A schedule for completion of the research, identifying key dates or time frames for research completion and report submissions. The SOA is interested in completing this project in a timely manner. Suggestions in the proposal for ensuring timely delivery, such as fee adjustments, are encouraged.
Other related factors that give evidence of a proposer's capabilities to perform in a superior fashion should be detailed.

Selection Process

The SOA will appoint a Project Oversight Group (POG) to oversee the project. The POG is responsible for recommending to the Section Research Committee the proposal to be funded, if any. Input from other knowledgeable individuals also may be sought, but the Section Research Committee will make the final recommendation, subject to Society of Actuaries Research Institute (SOA) leadership approval. An SOA staff research actuary will provide staff actuarial support.

Questions

Any questions regarding this RFP should be directed to research-ait@soa.org with the subject line LLMs for Electronic Health Records.

Notification of Intent to Submit Proposal

If you intend to submit a proposal, please email written notification by December 19, 2025, to research-ait@soa.org with the subject line LLMs for Electronic Health Records.

Submission of Proposal

Please email your proposal to research-ait@soa.org with the subject line LLMs for Electronic Health Records; proposals must be received no later than January 16, 2026. It is anticipated that all proposers will be informed of the status of their proposal by the end of February 2029.

Conditions

The selection of a proposal is conditioned upon and not considered final until a Letter of Agreement is executed by both the Society of Actuaries Research Institute and the researcher.

The Society of Actuaries Research Institute reserves the right to not award a contract for this research. Reasons for not awarding a contract could include, but are not limited to, a lack of acceptable proposals or a finding that insufficient funds are available. The Society of Actuaries Research Institute also reserves the right to redirect the project as is deemed advisable.

The Society of Actuaries Research Institute plans to hold the copyright to the research and to publish the results with appropriate credit given to the researcher(s).

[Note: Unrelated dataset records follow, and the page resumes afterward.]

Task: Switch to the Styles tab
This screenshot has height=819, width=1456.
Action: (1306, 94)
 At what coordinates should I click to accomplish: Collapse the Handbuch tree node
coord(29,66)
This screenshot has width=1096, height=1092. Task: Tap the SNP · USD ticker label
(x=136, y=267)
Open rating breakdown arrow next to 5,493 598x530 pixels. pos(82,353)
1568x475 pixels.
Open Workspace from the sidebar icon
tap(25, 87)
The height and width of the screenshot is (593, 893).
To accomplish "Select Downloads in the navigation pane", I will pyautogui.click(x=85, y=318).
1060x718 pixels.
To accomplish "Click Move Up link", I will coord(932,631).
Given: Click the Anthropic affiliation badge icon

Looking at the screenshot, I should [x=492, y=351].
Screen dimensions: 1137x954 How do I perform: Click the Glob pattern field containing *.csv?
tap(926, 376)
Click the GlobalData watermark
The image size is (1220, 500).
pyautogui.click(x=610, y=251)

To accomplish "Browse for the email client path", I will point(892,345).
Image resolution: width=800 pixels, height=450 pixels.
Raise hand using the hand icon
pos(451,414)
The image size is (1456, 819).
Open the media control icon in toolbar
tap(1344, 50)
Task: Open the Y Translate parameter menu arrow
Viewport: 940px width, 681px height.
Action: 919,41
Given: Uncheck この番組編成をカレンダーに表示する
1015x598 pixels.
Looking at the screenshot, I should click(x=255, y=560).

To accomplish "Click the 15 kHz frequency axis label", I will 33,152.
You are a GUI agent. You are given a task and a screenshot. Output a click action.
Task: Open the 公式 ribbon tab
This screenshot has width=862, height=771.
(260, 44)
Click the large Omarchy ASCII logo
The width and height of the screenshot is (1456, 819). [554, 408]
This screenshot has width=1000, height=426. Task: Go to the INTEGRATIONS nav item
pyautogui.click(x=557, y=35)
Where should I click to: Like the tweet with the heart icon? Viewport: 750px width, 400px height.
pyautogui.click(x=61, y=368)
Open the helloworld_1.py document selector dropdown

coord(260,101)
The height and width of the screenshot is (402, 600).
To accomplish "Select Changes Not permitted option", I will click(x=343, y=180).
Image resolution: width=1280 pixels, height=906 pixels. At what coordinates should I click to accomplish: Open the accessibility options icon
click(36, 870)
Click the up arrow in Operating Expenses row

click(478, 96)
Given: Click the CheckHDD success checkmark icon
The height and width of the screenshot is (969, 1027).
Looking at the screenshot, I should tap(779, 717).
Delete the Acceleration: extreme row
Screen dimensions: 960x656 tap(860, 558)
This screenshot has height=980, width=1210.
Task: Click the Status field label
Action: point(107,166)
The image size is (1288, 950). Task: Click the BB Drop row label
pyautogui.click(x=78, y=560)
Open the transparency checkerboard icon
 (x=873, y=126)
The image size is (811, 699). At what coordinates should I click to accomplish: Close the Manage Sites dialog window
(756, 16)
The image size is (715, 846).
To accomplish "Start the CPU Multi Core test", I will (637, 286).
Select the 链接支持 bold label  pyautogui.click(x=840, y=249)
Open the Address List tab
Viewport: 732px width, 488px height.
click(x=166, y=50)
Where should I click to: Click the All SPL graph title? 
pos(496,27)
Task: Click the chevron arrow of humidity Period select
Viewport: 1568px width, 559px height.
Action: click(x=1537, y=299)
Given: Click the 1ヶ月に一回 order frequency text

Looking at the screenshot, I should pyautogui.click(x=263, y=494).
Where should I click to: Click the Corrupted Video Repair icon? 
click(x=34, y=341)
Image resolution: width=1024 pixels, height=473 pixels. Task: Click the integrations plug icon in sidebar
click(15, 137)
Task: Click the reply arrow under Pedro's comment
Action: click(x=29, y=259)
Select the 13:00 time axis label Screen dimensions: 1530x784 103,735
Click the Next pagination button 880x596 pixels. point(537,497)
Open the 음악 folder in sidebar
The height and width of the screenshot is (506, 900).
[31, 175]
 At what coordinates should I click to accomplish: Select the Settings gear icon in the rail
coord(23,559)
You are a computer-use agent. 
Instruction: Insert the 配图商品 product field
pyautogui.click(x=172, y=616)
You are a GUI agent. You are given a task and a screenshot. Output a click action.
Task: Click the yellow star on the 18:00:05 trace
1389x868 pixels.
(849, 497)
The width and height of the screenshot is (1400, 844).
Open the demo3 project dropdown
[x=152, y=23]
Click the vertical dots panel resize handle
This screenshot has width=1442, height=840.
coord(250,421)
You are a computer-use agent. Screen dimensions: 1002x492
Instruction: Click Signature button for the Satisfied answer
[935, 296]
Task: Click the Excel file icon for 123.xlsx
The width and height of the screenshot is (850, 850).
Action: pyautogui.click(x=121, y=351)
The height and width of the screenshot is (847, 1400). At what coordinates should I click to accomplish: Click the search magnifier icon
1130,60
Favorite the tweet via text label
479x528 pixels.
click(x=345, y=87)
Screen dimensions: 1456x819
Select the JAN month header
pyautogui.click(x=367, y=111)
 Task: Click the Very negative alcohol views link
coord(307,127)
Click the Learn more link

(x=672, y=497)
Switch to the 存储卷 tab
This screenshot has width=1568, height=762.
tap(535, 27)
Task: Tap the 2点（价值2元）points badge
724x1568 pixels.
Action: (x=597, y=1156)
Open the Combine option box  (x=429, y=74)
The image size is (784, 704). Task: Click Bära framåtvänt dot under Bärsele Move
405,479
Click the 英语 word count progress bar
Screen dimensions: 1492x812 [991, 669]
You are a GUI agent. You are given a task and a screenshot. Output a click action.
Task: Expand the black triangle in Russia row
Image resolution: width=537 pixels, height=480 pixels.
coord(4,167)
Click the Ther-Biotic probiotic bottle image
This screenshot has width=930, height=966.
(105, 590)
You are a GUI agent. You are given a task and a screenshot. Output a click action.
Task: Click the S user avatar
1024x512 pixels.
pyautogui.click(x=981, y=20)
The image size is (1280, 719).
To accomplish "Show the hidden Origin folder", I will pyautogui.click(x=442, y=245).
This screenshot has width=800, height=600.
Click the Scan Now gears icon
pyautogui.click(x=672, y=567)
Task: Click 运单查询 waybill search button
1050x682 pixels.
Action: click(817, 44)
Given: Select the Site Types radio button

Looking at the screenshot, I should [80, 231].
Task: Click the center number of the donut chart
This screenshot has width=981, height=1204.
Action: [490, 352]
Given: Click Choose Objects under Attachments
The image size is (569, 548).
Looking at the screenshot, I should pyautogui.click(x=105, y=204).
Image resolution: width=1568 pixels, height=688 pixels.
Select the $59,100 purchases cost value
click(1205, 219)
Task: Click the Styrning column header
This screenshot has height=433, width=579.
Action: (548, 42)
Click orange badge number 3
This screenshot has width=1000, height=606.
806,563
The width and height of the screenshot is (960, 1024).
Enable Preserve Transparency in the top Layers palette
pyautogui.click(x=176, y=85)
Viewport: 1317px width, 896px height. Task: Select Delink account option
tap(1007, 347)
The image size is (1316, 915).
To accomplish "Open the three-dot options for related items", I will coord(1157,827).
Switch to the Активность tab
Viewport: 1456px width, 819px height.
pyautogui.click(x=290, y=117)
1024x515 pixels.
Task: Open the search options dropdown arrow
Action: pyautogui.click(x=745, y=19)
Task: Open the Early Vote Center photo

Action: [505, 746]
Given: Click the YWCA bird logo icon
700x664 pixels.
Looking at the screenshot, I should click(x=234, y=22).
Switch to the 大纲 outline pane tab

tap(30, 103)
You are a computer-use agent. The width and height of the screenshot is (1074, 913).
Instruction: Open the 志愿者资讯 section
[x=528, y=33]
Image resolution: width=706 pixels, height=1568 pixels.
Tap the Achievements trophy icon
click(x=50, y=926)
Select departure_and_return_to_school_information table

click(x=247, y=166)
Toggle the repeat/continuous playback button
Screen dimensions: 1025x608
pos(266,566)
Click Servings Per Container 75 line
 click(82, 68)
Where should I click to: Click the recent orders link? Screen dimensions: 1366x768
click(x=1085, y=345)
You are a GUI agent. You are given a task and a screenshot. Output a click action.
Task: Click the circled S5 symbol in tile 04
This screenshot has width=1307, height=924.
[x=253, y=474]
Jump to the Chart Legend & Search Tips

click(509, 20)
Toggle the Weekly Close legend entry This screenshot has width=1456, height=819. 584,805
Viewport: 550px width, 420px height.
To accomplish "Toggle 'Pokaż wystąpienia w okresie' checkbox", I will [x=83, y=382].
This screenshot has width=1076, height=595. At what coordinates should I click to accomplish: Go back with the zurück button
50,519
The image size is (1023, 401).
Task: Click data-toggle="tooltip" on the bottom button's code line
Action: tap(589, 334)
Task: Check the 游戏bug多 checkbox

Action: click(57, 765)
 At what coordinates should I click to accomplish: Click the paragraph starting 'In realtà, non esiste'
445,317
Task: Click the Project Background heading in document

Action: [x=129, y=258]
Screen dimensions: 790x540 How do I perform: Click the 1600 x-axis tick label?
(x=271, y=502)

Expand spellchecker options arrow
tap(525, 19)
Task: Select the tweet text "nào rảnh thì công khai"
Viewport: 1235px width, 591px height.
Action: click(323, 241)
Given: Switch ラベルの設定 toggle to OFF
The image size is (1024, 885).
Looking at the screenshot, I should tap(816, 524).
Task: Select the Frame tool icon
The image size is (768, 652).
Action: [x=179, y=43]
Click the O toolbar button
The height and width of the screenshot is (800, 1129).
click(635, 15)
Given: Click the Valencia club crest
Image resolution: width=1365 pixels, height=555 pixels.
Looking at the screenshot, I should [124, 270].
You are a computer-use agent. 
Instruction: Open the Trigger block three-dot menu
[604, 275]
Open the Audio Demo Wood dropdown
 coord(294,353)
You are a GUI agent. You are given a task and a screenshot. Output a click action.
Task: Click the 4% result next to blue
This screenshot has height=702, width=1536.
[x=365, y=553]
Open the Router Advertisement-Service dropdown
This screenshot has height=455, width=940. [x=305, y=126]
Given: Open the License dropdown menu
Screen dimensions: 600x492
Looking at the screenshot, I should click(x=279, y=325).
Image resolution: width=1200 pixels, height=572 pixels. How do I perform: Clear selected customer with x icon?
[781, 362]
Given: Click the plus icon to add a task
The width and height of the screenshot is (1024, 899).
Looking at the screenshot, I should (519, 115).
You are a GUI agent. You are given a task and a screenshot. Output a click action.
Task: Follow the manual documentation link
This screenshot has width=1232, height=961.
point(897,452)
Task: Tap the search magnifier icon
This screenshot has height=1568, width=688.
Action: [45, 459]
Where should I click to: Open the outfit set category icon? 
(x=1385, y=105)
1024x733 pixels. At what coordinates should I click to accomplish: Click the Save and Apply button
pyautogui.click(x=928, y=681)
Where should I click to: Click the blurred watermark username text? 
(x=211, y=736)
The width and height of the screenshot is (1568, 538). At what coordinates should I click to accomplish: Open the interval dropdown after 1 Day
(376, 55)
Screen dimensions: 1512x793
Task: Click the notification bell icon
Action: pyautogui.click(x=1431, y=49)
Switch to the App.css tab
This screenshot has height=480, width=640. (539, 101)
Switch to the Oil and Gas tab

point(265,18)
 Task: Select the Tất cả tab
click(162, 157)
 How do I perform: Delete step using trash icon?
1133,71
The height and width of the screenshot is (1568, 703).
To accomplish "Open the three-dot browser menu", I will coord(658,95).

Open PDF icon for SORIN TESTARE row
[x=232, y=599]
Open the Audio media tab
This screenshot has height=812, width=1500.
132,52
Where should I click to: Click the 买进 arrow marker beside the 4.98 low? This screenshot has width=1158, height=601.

The Society of Actuaries Research Institute may choose to seek public exposure or media attention for the research. By submitting a proposal, you agree to cooperate with the [Society of Actuaries/sponsoring entity] in publicizing or promoting the research and responding to media requests.

The Society of Actuaries may also choose to market and promote the research to members, candidates and other interested parties. You agree to perform promotional communication requested by the Society of Actuaries, which may include, but is not limited to, leading a webcast on the research, presenting the research at an SOA meeting, and/or writing an article on the research for an SOA newsletter.

Conflict of Interest

You agree to disclose any of your material business, financial and organizational interests and affiliations which are or may be construed to be reasonably related to the interest, activities and programs of the Society of Actuaries or the Society of Actuaries Research Institute.

Appendix

The cost ranges below are intended as a guide for budgeting project costs for proposals in response to SOA Research Institute Request for Proposals (RFP). Please note these figures span the 33rd to 66th percentiles for all projects as well as projects that involve a specific approach (lit review, survey, etc.). They are based on historical costs over several recent years. Expected costs for some RFPs may fall outside these ranges depending on the nature of the work and resources required for completion.

All Contracted Projects

This category includes all contracted projects that the Institute has undertaken within the last several years. The 33^rd – 66^th percentile project costs range is $25,000 – $50,000.

Literature Reviews

This category includes projects that involved only a literature review or the cost for the portion of a larger project that included a literature review. The 33^rd – 66^th percentile project costs range is $15,000 – $20,000.

Surveys

This category includes all projects that had a survey as their primary component. The 33^rd-66^th percentile project costs range is $28,000 – $55,000.